Eliminate the gap between private and public persona


The public is no longer satisfied with stiff language and formal posturing. No one trusts a CEO whose idea of communication is parroting a boilerplate script cooked up by the PR department. To gain external trust, CEOs need to be emotional, passionate and sincere. They need to say what they mean and mean what they say.

That’s certainly what I try to do in my company, GLOBIS.

First off, I try to communicate with the public frankly, informally and frequently, whether through LinkedIn posts like this, Twitter, FaceBook, mail magazines, TV programs, books, or whatever. I try to live up to my motto for corporate communication: “What you see is what you get.”

I also write a blog where I share the stimulating ideas I encounter at venues ranging from the Davos World Economic Forum to VC-related meetings in Europe and Asia with everyone in the firm. I try to present in the information in a chatty, fun-to-read style so that employees can enjoy seeing see how my thinking is evolving and get a sense of where I may take the company next.

2. TOTAL TRANSPARENCY

Make everyone a spokesperson


The public is much more inclined to believe what employees say about the firm they work for than to believe what CEOs say about the firms they lead. The logical solution here is for CEOs to encourage all their employees to act as spokespeople. Through sharing and retweeting on social media like Facebook and Twitter, any individual employee’s postings can quickly develop viral momentum. Why not leverage such platforms instead of being afraid of them?

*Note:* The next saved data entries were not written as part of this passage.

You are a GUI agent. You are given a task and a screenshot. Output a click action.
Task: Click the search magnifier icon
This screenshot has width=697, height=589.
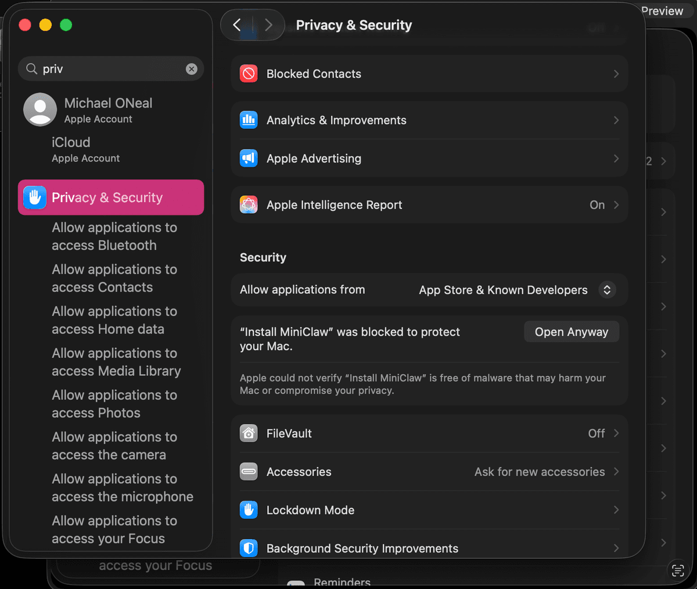(32, 69)
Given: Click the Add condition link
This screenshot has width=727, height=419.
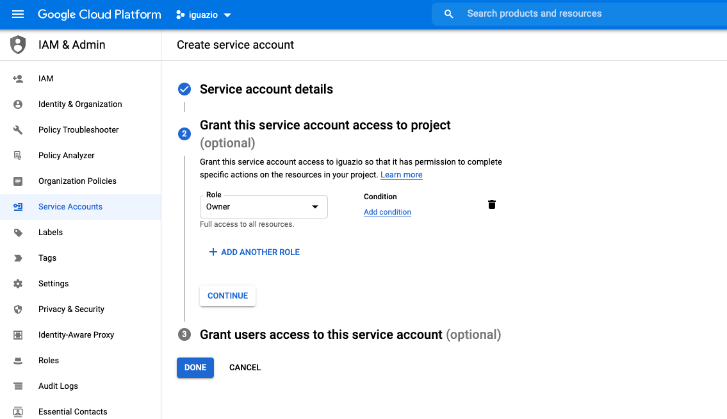Looking at the screenshot, I should 387,211.
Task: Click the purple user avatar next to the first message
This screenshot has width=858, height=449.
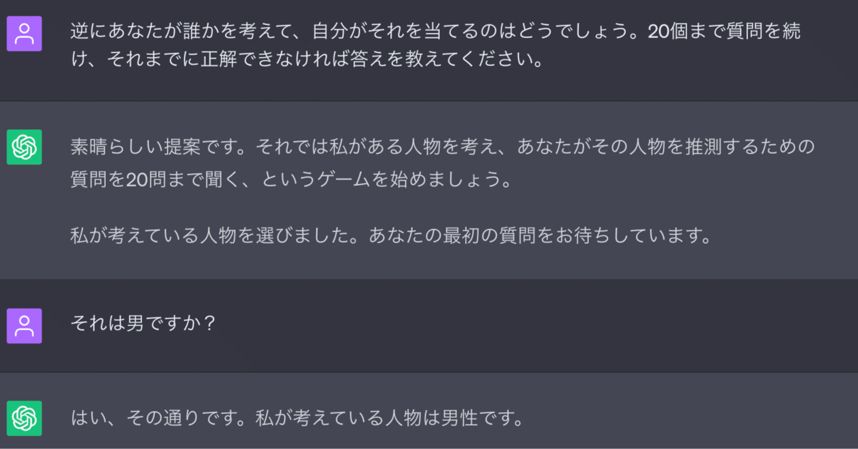Action: tap(24, 34)
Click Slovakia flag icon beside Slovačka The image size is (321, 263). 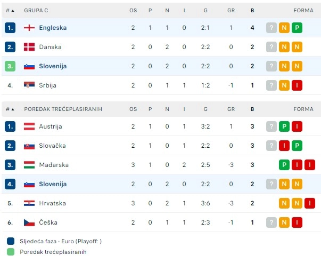[29, 146]
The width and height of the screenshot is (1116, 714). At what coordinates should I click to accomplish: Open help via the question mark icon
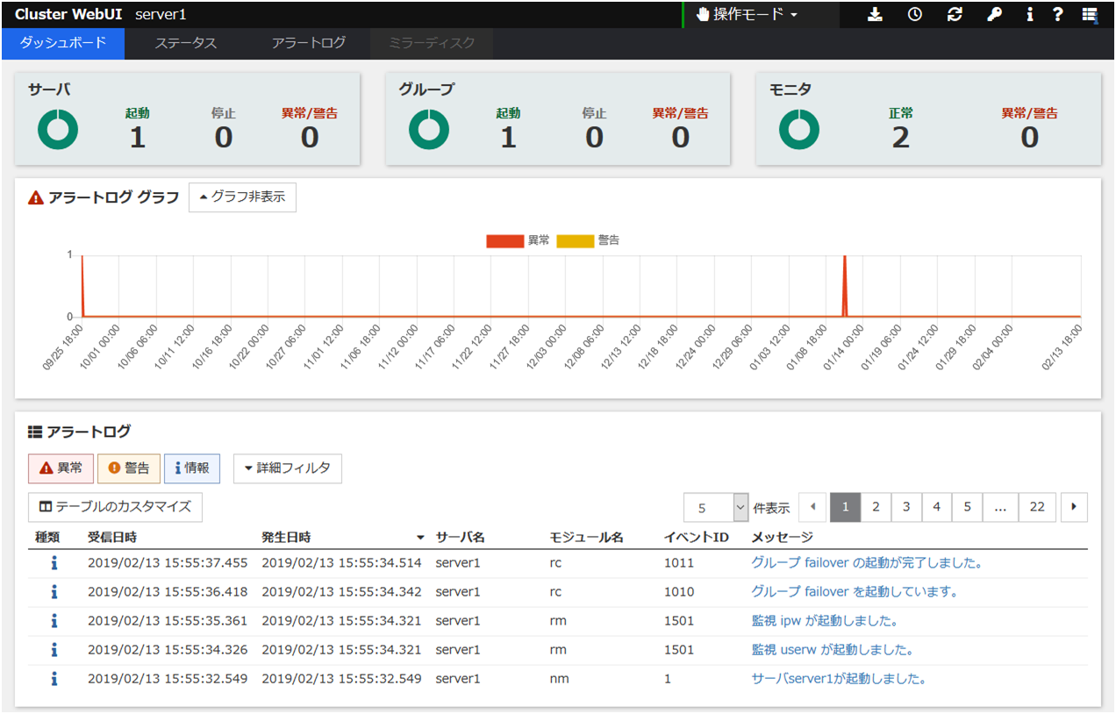click(x=1058, y=15)
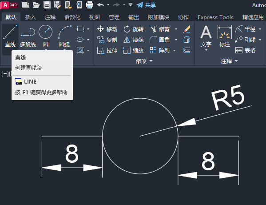Click the Erase eraser icon

click(x=187, y=29)
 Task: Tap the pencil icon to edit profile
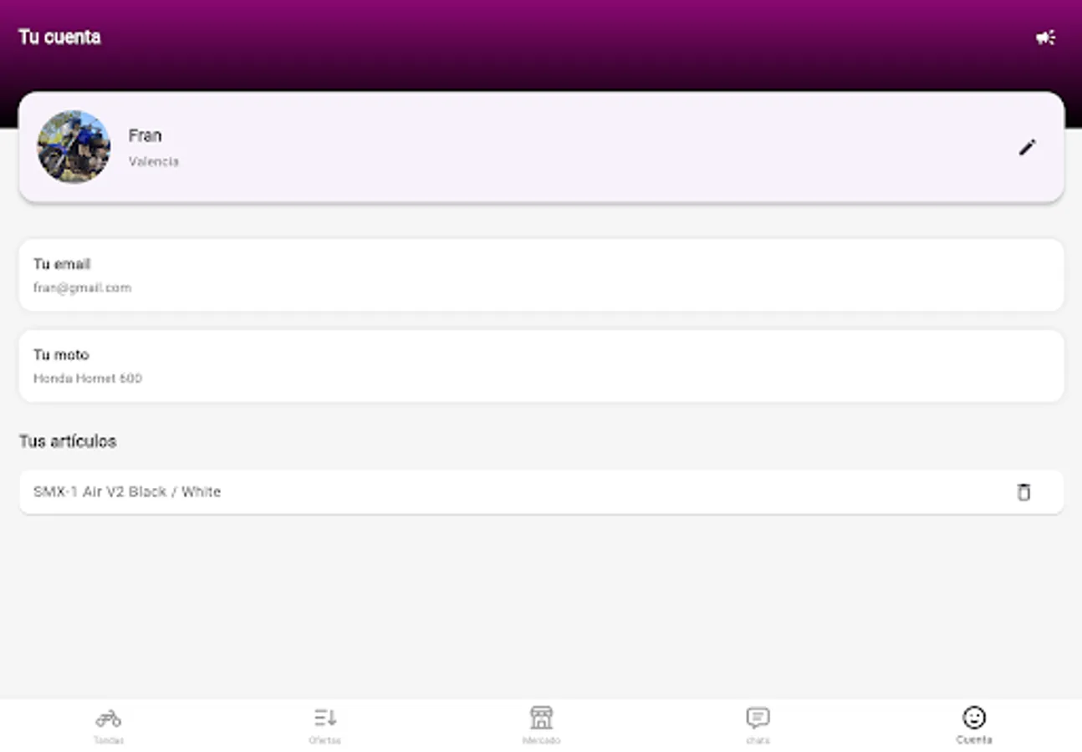click(1028, 147)
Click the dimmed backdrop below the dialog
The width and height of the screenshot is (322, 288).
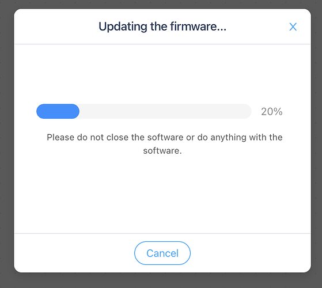click(162, 281)
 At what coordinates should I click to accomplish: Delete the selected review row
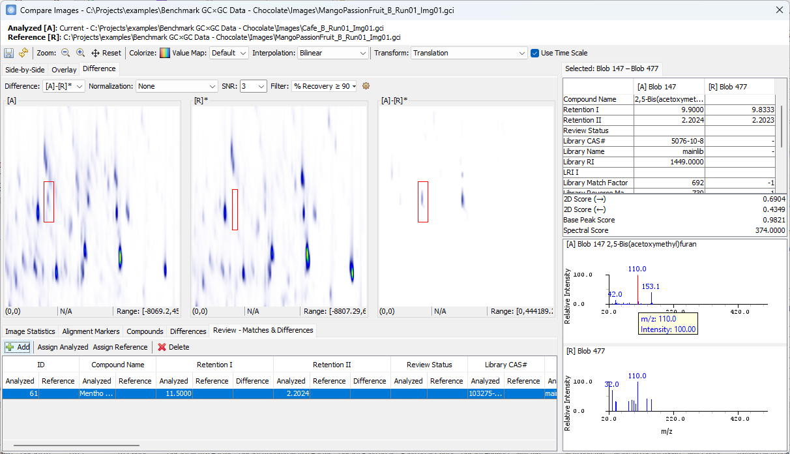coord(173,347)
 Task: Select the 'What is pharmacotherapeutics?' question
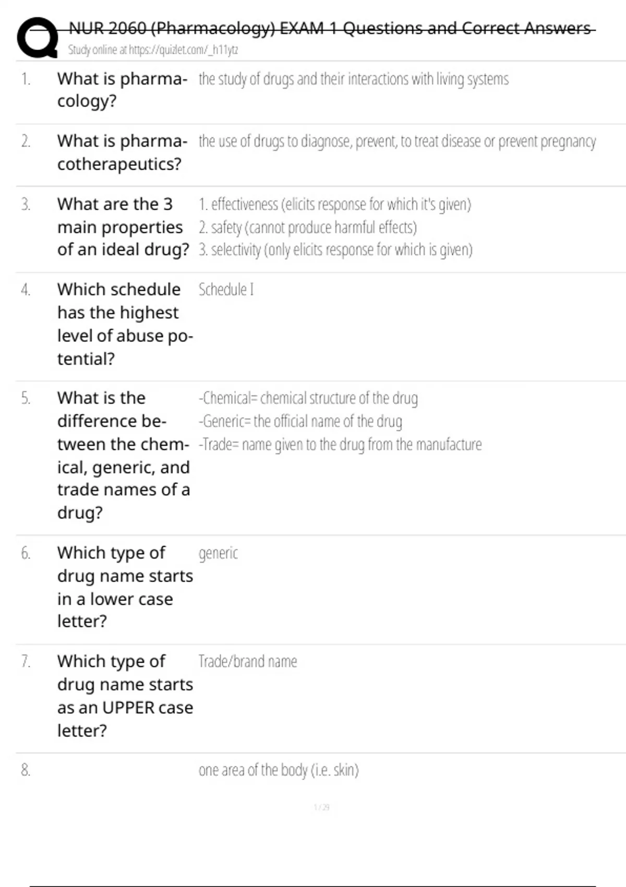pyautogui.click(x=122, y=152)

At GLOBIS, I actively encourage all 300 of our employees to act as company spokespeople. We use Klout, an app that evaluates social influence, to see who our most effective individual communicators are, and we give prizes to those with the highest “Klout scores,” both in digital-only media and traditional offline media.

3. POSITIVE CULTURE

Eliminate dissatisfaction. Promote happiness


In the age of Wikileaks, information wants to be free—and it usually will be. Since complete control of the message is a simple impossibility, the best option is to create an environment where the private pronouncements of the staff (as described in #2) are likely to be in alignment with the company’s vision, mission and values. The best way to do this is to keep everyone in the firm happy by actively eliminating any causes of dissatisfaction. The CEO should (a) routinely communicate his or her thoughts to the rest of the organization through blog posts, video clips, and (b) listen and respond to the employees’ own gripes and concerns. In this way everybody is on the same page all of the time. Happiness reigns!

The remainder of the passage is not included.